Na realidade, flexibilidade de abastecer o mesmo tanque com combustível de origem fóssil, de origem vegetal ou mistura dos dois remonta ao início do século passado, por volta de 1910. Ford T e alguns concorrentes podiam usar um ou outro combustível. Preço da gasolina caiu e a experiência, abandonada. Ainda nos EUA, voltou em 1991, com metanol em pequenas frotas. O primeiro carro flex de série já com etanol surgiu em 1996, um Ford Taurus.
No Brasil, depois da crise de escassez de etanol em 1989/90, a Bosch apresentou um Chevrolet Omega de 2 litros com a tecnologia flex, mas o sistema de reconhecimento de combustível era caro e lento.
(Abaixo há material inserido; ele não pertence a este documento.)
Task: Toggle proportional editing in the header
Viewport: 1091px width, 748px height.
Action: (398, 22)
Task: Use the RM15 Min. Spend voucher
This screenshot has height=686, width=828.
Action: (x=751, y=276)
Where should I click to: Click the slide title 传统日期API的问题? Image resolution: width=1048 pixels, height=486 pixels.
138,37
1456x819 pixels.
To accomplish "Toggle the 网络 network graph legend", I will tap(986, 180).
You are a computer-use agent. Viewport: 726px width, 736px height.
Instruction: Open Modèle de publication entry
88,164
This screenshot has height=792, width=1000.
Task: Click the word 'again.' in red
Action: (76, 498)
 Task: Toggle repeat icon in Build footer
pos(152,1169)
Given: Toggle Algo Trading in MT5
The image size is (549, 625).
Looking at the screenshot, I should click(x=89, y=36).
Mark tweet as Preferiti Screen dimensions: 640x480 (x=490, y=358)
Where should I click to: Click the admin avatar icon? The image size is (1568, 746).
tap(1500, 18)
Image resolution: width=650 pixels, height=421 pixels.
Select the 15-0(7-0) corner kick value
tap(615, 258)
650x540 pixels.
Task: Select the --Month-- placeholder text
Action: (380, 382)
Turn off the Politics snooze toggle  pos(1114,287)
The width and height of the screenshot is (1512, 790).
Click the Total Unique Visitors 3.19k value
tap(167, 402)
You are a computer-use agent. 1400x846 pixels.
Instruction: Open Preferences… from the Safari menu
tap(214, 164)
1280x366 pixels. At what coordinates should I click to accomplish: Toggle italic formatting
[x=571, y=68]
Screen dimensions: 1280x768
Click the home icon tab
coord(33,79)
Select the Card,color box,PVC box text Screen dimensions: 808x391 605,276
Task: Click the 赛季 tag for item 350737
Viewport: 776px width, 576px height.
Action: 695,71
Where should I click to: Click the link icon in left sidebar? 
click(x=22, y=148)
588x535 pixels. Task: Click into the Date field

O projeto só avançou depois de quatro anos, ao se descobrir que a sonda lambda (sensor de oxigênio) servia bem para identificar e gerenciar o tipo de combustível. A Volkswagen decidiu apostar na tecnologia. Motores de 1 litro representavam quase 70% das vendas à época e, assim, a fábrica escolheu o de 1,6 l por precaução. Como a Bosch fornecia sistemas de injeção para os motores VW de menor cilindrada, a Magneti Marelli acabou por receber a primazia.
O apelo do motor flex diminuiu quando o preço dos dois combustíveis se aproximou. A opção pelo etanol caiu drasticamente depois de 2009 e o governo ainda bate cabeças sobre a estratégia futura de preços relativos e carga fiscal diferenciada. Sem isso, só o apelo ambiental atrairá poucos compradores. Por outro lado, as fábricas têm sido lentas na evolução técnica dos motores. A partida dos motores sem auxílio de gasolina em dias frios, por exemplo, só surgiu em produção seriada no ano passado, e em alguns modelos.
Graças ao novo regime automobilístico Inovar-Auto e seus objetivos de menor consumo de combustível haverá avanços até 2017. A meta compulsória é cortar o consumo médio da frota à venda de cada fabricante em 12,5% sobre 2012. A meta incentivada (até 2 pontos percentuais a menos de IPI) chega a quase 19%. Alcançar essa referência, equivalente à da Europa em 2015, obrigará a investir além dos motores.
Grande passo, a injeção direta de combustível em motores flex apresenta potencial de corte de consumo em até 10%. Com uso eventual de turbocompressor, o ganho será maior com etanol. Significa que mesmo que o combustível vegetal custe 75% (talvez até 80%) do preço da gasolina, ainda será viável sua escolha na hora de abastecer. Hoje, a referência é de 70%.